* **TRAVAIL DEMANDÉ**:
1) Répondez aux questions suivantes d'après la recommandation sur la cohérence dans le prononcé des peines.
(a) Lors de quelle réunion des Délégués des Ministres la recommandation a-t-elle été adoptée ?
(b) Dans quelle ville et en quelle année s'est tenu le Huitième Colloque Criminologique ?
(c) D'après le point 1 de l'annexe, à qui revient-il d'énoncer les principes de base du prononcé des peines ?
2) Poursuivez la recommandation sur la cohérence dans le prononcé des peines à partir de sa dernière phrase.

* **TEXTE FOURNI**:
◇ ◇ ◇

Recommandation R(92)17 sur la cohérence dans le prononcé des peines

Publication originale : 19 octobre 1992

Dernière modification : 31 août 2016

Texte de l'article :

CONSEIL DE L’EUROPE
COMITÉ DES MINISTRES

RECOMMANDATION N° R (92) 17 DU COMITÉ DES MINISTRES AUX ETATS MEMBRES RELATIVE À LA COHÉRENCE DANS LE PRONONCÉ DES PEINES

(adoptée par le Comité des Ministres le 19 octobre 1992, lors de la 482e réunion des Délégués des Ministres)

Le Comité des Ministres, en vertu de l’article 15.b du Statut du Conseil de l’Europe,

Rappelant que le but du Conseil de l’Europe est de réaliser une union plus étroite entre ses membres ;

Considérant que l’un des principes fondamentaux de la justice exige que des cas analogues soient traités de manière analogue ;

Considérant qu’il y a dans les Etats membres une prise de conscience croissante de disparités injustifiées dans le prononcé des peines, disparités que l’on observe parfois à différents niveaux ;

Considérant que des disparités injustifiées et des sentiments d’injustice pourraient jeter le discrédit sur le système de justice pénale ;

Tenant compte des articles 3, 5 et 6 de la Convention européenne des Droits de l’Homme et des Libertés fondamentales ainsi que du principe fondamental de l’indépendance judiciaire ;

Ayant à l’esprit le fait que la décision du tribunal doit toujours être fondée sur les circonstances particulières de l’espèce et la situation personnelle du contrevenant ;

Considérant que la cohérence dans le prononcé des peines ne devrait pas conduire à des condamnations plus sévères ;

Rappelant les conclusions du Huitième Colloque Criminologique tenu à Strasbourg en 1987,

Recommande que les gouvernements des Etats membres, tout en tenant compte de leurs principes constitutionnels ou traditions juridiques respectifs en particulier l’indépendance des magistrats, devraient prendre des mesures appropriées pour la promotion des principes et recommandations figurant dans l’Annexe de la présente Recommandation, pour éviter des disparités injustifiées dans le prononcé des peines.

Annexe à la Recommandation N° R (92) 17

A. PRINCIPES DE BASE DU PRONONCE DES PEINES

1. Le législateur, ou d’autres autorités compétentes lorsque les principes constitutionnels et les traditions juridiques le permettent, devraient s’efforcer d’énoncer quels sont les principes de base du prononcé des peines.

◇ ◇ ◇

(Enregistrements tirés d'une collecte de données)

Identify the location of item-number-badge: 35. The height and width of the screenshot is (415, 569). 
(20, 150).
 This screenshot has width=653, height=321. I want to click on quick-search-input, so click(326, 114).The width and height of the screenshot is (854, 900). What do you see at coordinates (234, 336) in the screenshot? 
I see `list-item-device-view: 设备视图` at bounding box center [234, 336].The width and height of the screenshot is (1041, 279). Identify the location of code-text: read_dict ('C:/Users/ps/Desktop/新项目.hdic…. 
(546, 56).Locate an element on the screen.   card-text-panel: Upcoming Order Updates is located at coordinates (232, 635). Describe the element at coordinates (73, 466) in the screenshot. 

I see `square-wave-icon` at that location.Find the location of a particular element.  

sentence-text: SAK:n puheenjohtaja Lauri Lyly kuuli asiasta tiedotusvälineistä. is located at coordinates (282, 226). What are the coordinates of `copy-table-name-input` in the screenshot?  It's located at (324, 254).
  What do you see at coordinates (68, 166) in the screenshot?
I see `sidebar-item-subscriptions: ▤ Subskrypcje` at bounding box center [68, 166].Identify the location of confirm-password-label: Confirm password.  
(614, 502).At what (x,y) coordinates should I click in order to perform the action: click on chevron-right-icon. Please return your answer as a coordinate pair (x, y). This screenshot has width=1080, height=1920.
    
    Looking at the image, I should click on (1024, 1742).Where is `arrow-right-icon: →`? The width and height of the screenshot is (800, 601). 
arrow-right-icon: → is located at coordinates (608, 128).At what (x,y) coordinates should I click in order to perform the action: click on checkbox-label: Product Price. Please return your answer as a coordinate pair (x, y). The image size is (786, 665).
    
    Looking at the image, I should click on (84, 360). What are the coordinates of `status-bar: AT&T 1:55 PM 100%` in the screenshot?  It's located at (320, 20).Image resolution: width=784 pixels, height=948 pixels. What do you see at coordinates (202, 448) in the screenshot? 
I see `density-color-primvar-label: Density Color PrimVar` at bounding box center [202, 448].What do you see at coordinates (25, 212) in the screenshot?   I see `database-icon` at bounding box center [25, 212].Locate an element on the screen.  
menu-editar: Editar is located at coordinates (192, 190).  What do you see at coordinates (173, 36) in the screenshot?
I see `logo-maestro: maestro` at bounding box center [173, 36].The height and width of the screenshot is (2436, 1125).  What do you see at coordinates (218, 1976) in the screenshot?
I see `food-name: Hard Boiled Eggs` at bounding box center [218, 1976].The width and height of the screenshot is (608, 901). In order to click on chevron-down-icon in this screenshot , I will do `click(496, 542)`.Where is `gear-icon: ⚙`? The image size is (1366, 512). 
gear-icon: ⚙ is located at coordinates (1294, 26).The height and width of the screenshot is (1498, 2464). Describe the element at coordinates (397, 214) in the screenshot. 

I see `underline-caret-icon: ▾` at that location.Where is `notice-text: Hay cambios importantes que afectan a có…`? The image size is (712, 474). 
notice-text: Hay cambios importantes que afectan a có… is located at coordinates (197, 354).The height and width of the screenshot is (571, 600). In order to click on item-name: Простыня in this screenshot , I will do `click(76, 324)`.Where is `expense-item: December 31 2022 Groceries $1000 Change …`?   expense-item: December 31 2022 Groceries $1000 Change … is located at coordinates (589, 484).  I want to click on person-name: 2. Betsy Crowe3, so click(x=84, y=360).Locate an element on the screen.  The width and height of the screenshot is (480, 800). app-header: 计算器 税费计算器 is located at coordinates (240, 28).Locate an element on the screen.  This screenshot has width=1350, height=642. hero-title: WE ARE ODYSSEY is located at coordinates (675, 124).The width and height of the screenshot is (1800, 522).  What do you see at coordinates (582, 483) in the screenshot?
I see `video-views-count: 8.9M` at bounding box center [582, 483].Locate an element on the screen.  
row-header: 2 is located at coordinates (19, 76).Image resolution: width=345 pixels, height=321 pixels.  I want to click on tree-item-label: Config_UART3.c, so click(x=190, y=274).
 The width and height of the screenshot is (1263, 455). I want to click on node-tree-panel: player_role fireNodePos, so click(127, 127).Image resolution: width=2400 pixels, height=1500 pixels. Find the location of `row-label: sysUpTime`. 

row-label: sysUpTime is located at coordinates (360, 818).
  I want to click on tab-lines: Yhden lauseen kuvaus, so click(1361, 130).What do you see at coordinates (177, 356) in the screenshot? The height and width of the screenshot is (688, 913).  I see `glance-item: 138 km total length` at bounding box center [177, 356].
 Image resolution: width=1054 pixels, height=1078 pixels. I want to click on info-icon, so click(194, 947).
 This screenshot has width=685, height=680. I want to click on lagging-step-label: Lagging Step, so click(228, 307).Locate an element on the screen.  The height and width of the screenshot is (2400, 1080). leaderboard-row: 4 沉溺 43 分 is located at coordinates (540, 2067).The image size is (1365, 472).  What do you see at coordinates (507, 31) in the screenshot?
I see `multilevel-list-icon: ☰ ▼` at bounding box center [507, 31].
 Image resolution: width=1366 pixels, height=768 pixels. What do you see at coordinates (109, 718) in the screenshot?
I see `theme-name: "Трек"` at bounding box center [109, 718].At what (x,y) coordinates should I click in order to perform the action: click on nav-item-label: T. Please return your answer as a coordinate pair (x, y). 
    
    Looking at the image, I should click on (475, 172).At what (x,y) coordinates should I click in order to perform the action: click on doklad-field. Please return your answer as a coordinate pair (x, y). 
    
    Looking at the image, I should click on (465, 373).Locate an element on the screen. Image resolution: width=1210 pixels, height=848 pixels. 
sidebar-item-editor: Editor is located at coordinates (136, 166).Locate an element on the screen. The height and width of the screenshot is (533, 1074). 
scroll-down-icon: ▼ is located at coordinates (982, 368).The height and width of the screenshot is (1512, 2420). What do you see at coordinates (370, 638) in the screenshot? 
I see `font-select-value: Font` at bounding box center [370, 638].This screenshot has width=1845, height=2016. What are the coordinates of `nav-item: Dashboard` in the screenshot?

◇ ◇ ◇

* **CORRIGÉ DES EXERCICES**:
1)
(a) Lors de la 482e réunion des Délégués des Ministres.
(b) À Strasbourg, en 1987.
(c) Au législateur ou à d'autres autorités compétentes, lorsque les principes constitutionnels et les traditions juridiques le permettent.

2)
2. Si nécessaire, et notamment lorsque des principes de base différents en matière de prononcé des peines sont en contradiction, des indications devraient être données afin d’établir d’éventuelles priorités dans l’application de ces principes.

3. Partout où cela est possible, notamment pour certaines catégories d’infractions ou de délinquants, il faudrait déclarer quel est le principe prioritaire.

4. Quels que soient les principes de base énoncés, il conviendrait d’éviter une disproportion entre la gravité de l’infraction et la peine.

5. Le ou les principes de base du prononcé de la peine devrai(en)t être révisé(s) de temps à autre. La tendance à établir des principes de base uniformes et des priorités au plan européen devrait être encouragée et promue. Les pratiques du prononcé de la peine devraient être réévaluées pour éviter une sévérité excessive.

6. Les principes de base du prononcé de la peine devraient être compatibles avec les politiques criminelles modernes et humaines, en particulier en ce qui concerne la réduction du recours à l’emprisonnement,le recours à des mesures et sanctions dans la communauté, la poursuite d’une politique de décriminalisation, l’utilisation des mesures de diversion telles que la médiation et l’indemnisation des victimes.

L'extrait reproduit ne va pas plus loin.